Oil and gas sales revenues in 1999 increased by 36%, or $28.8 million, over those revenues for 1998. In 1998, oil and gas sales revenues increased by 16%, or $11.1 million, over those revenues in 1997. Our net sales volumes in 1999, including the volumetric production payment associated with each year’s production, increased by 10%, or 3.8 Bcfe, over net sales volumes in 1998. In 1998, net sales volumes increased by 54%, or 13.6 Bcfe, over net sales volumes in 1997. Average prices for oil decreased from $17.59 per Bbl in 1997 to $11.86 per Bbl in 1998, and then increased to $16.75 per Bbl in 1999. Average gas prices decreased from $2.68 per Mcf in 1997 to $2.08 per Mcf in 1998, and then increased to $2.40 per Mcf in 1999.

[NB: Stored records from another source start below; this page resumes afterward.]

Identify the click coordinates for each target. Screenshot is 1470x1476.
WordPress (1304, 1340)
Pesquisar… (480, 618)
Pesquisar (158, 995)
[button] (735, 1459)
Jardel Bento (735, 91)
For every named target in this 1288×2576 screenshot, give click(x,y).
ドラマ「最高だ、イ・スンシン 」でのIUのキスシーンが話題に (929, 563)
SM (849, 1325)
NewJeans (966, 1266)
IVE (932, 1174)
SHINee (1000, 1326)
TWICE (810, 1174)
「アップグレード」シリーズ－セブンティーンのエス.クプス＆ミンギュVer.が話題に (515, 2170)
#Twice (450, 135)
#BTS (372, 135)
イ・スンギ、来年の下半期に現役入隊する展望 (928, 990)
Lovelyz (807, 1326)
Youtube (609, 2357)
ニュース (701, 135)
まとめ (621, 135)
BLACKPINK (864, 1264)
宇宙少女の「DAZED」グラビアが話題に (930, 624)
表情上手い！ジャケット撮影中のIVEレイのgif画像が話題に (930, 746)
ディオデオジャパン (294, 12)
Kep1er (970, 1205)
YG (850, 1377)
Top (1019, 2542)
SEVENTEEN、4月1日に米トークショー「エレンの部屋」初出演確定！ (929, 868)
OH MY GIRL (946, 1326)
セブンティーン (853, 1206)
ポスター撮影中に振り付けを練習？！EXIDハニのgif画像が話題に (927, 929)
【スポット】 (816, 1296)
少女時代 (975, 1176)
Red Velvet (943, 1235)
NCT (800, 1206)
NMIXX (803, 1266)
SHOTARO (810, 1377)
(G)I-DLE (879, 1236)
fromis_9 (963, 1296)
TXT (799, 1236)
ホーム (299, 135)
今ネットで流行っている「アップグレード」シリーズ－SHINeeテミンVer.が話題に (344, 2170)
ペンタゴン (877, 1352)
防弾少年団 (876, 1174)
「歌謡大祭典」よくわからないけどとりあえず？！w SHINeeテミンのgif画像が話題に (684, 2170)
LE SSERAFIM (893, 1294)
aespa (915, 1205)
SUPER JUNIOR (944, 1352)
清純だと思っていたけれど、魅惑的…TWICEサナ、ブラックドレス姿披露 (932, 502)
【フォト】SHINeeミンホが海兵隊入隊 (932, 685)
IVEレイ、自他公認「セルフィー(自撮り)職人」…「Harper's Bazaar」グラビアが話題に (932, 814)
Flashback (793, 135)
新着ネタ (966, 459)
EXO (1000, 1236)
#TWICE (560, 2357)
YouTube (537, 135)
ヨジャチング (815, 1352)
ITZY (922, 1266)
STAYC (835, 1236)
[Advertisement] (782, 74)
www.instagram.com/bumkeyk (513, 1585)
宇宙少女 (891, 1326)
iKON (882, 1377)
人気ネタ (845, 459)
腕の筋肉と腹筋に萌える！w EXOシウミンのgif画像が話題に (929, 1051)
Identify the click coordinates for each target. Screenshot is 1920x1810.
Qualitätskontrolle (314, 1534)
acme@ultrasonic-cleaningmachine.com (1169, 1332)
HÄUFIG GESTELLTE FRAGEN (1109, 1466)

In 1999, our $28.8 million increase in oil and gas sales resulted from:
Volume variances that added $7.5 million of sales, with $9.0 million of increases coming from the 0.8 MMBbl increase in oil sales volumes, partially offset by a decline of $1.5 million from the 0.7 Bcf decrease in gas sales volumes; and
Price variances that had a $21.3 million favorable impact on sales, $12.6 million of which was attributable to the 41% increase in average oil prices received, and $8.7 million of which was attributable to the 15% increase in average gas prices received.
In 1998, our $11.1 million increase in oil and gas sales resulted from:
Volume increases that added $38.3 million of sales, with $19.9 million of the increase coming from the 1.1 MMBbl increase in oil sales volumes and $18.4 million of the increase coming from the 6.9 Bcf increase in gas sales volumes; and
Offsetting price variances that had a $27.2 million unfavorable impact on sales, $16.9 million of which was attributable to the 22% decrease in average gas prices received, and $10.3 million of which was attributable to the 33% decrease in average oil prices received.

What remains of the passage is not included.